Triunfó la Revolución y hubo reforma verdadera. Fue un proceso que se prolongó en el tiempo, más allá de la proclamación de sus documentos normativos.
En la base de la pirámide, el departamento vertebraba docencia e investigación. Surgieron nuevas carreras, como las de Economía y Biología, de tan promisorio futuro. Dejamos de ser meros reproductores de información anquilosada. Clave fundamental de soberanía plena, estábamos en condiciones de producir nuevos saberes, atendiendo a las exigencias de la inmediatez y a una perspectiva de desarrollo a largo plazo. Contábamos con la colaboración de especialistas llegados de la América Latina, de los Estados Unidos y de Europa. Se sentaron las bases fundacionales de los centros de investigación científica. En pocos años, el salto hacia adelante fue prodigioso. La implementación del sistema de becas favoreció el acceso de los marginados de siempre a la Educación Superior. De manera natural, la Universidad se integraba al proyecto de construcción de un país que comprometía a profesores y estudiantes.
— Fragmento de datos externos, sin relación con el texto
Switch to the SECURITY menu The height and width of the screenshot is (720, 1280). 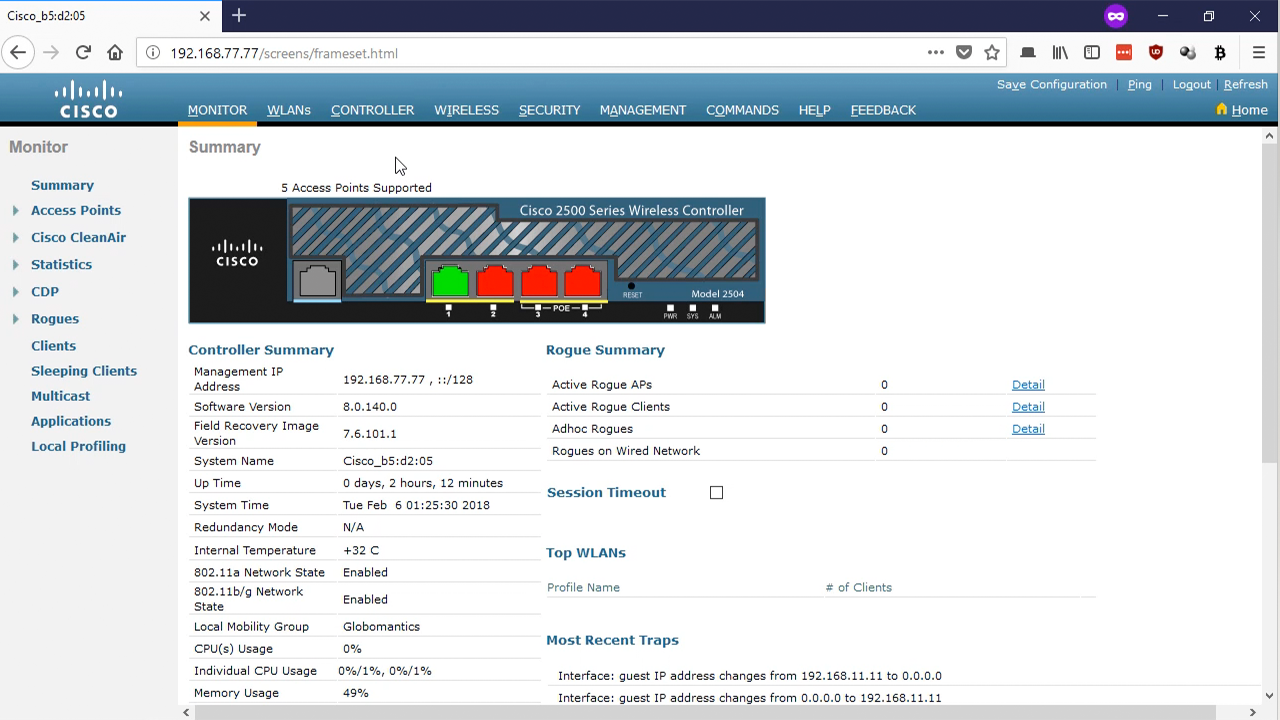549,110
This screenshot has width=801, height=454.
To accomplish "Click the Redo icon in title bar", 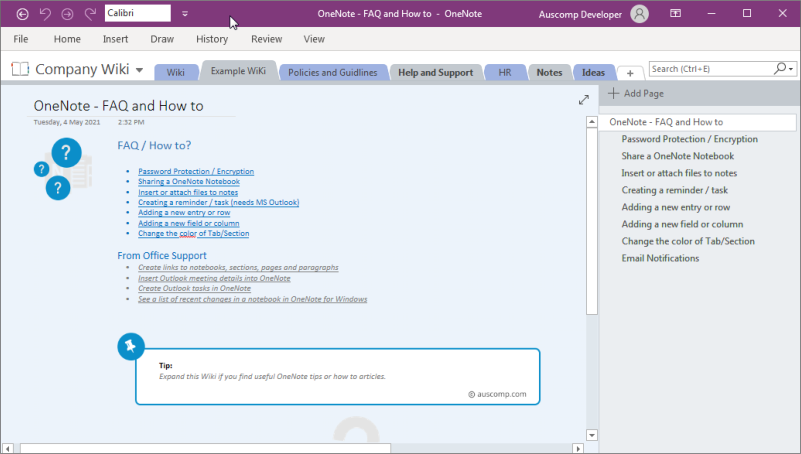I will [90, 14].
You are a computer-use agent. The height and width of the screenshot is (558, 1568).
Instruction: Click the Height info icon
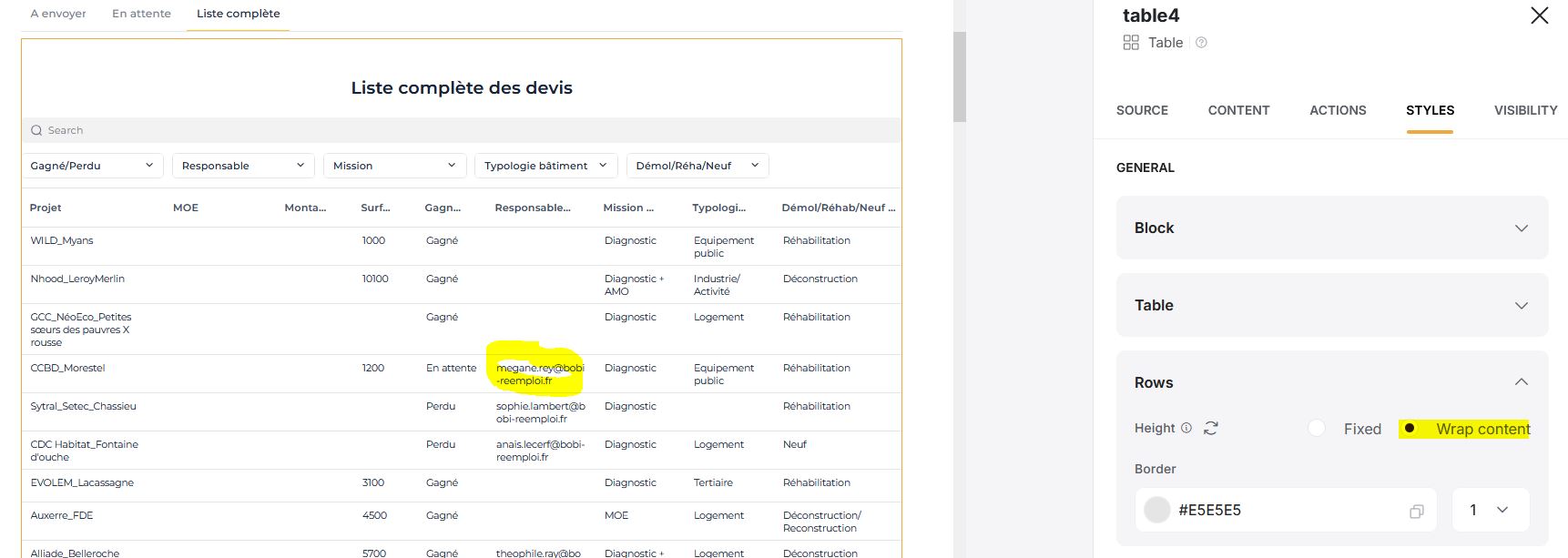(x=1186, y=428)
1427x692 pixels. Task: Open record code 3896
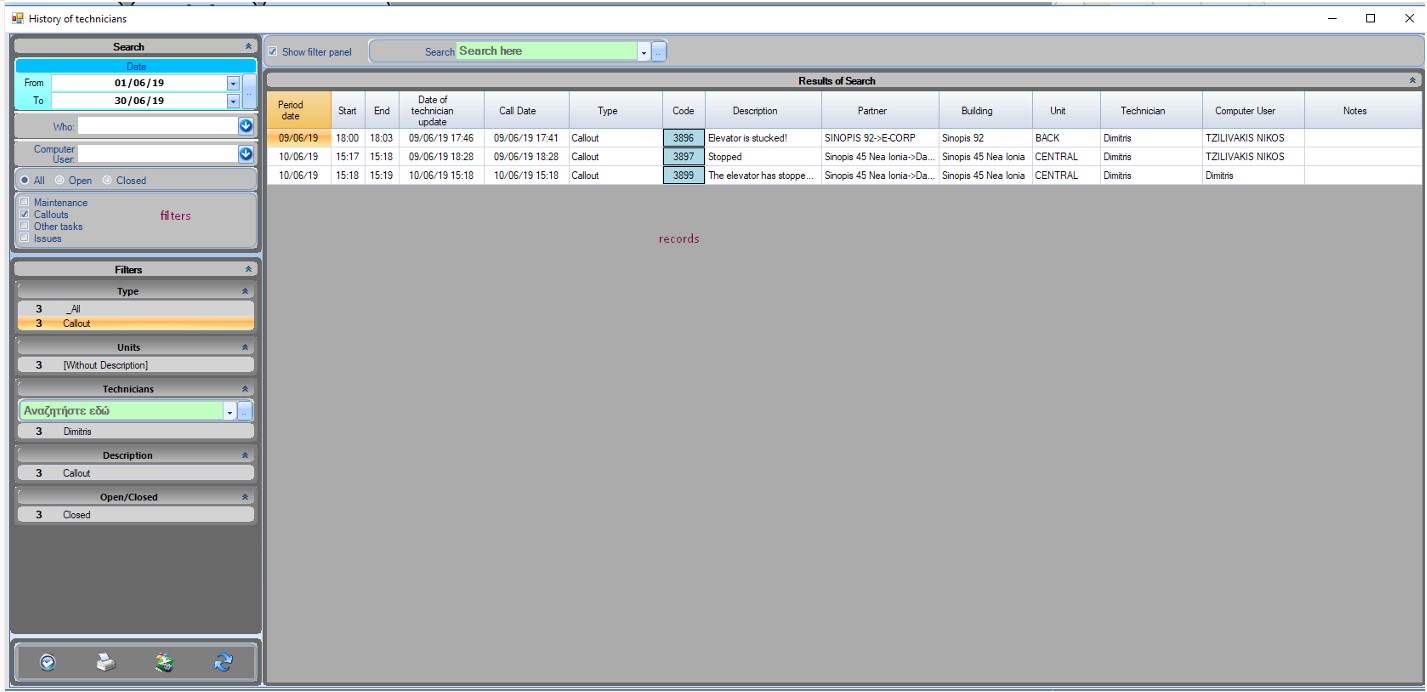coord(683,138)
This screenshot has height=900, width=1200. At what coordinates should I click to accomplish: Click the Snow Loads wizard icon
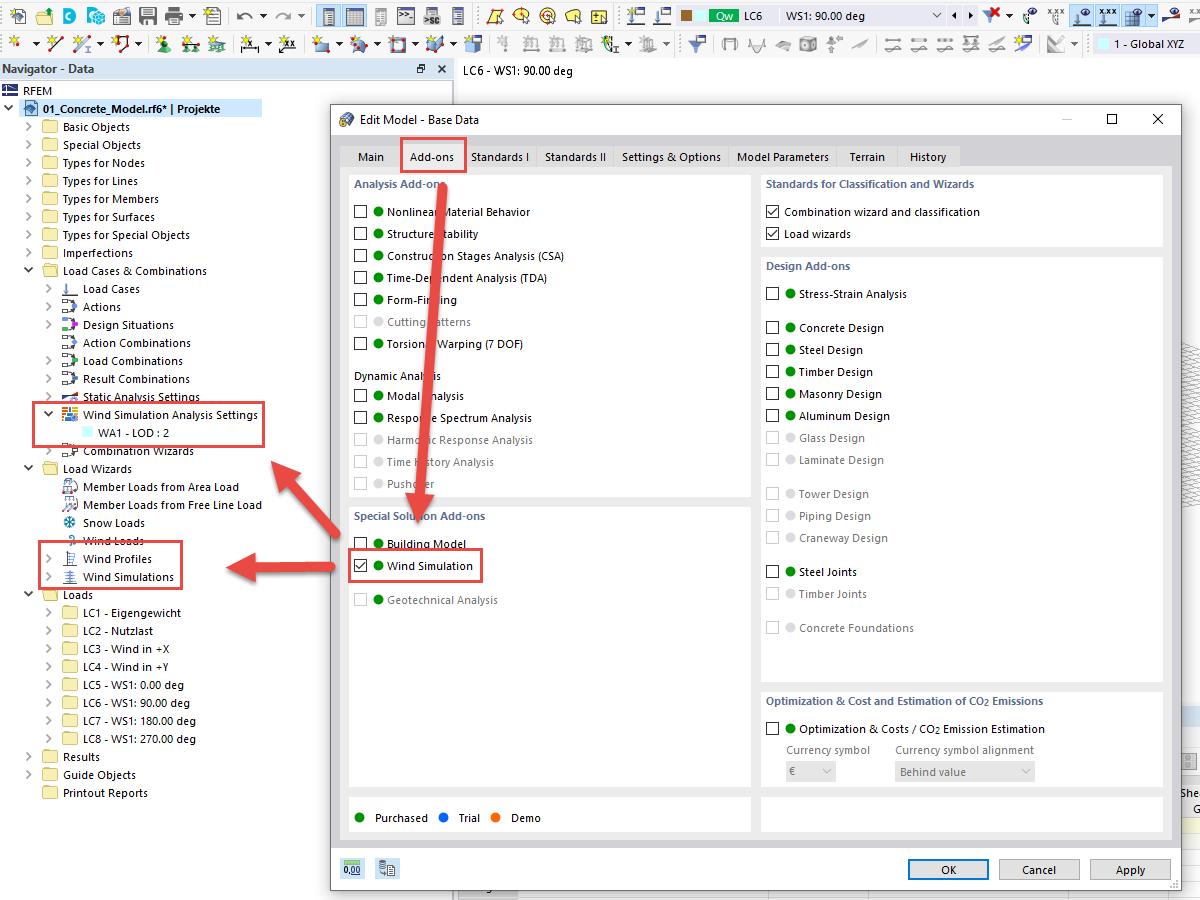click(68, 522)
En visitas frecuentes a la Colina, Fidel pulsaba la realidad de ese universo juvenil inquieto y viviente. A su lado, Chomy Miyar, rector inolvidable para los de entonces, nos convocaba a abrirnos hacia un horizonte ambicioso sin desentendernos de un contexto social heredado del subdesarrollo. Desde el anonimato del aula, nos sentíamos partícipes y, por tanto, responsables de la edificación de la obra mayor.
En medio siglo, a escala planetaria, muchas cosas han cambiado. El dominio del capital financiero tiene su contraparte en la difusión de una ideología neoliberal que permea todos los ámbitos. No excluye a la educación y la cultura. Los colonizados de ayer siguen exportando materias primas sujetas a los caprichos del mercado para recibir productos de alto valor agregado, seducidos además por imágenes que incitan al consumismo. En nombre de la racionalidad económica, se anulan conquistas obreras que parecían irreversibles.
La precarización del empleo alcanza también a los trabajadores intelectuales. Mal dotada, en América Latina la universidad pública cede el paso a la privada. Como ocurriera hace cerca de un siglo, los jóvenes empiezan a salir a las calles para reclamar facilidades de acceso a la Educación Superior convertida en proveedora de fuerza de trabajo hecha a la medida de la demanda de las empresas. Sometida al arbitrio de un mercado implacable, la Universidad renuncia al desempeño de su papel como fuente viva de un pensamiento renovador.
Ante la arremetida de la derecha, una izquierda fragmentada tiene que buscar las bases de una plataforma común. En ese programa, la temática universitaria habrá de encontrar el espacio que le corresponde. En el centenario del movimiento reformista de Córdoba, no podemos revisitar la historia desde una perspectiva arqueológica. Es ocasión propicia para desatar una tormenta de ideas al servicio de los grandes desafíos de la contemporaneidad.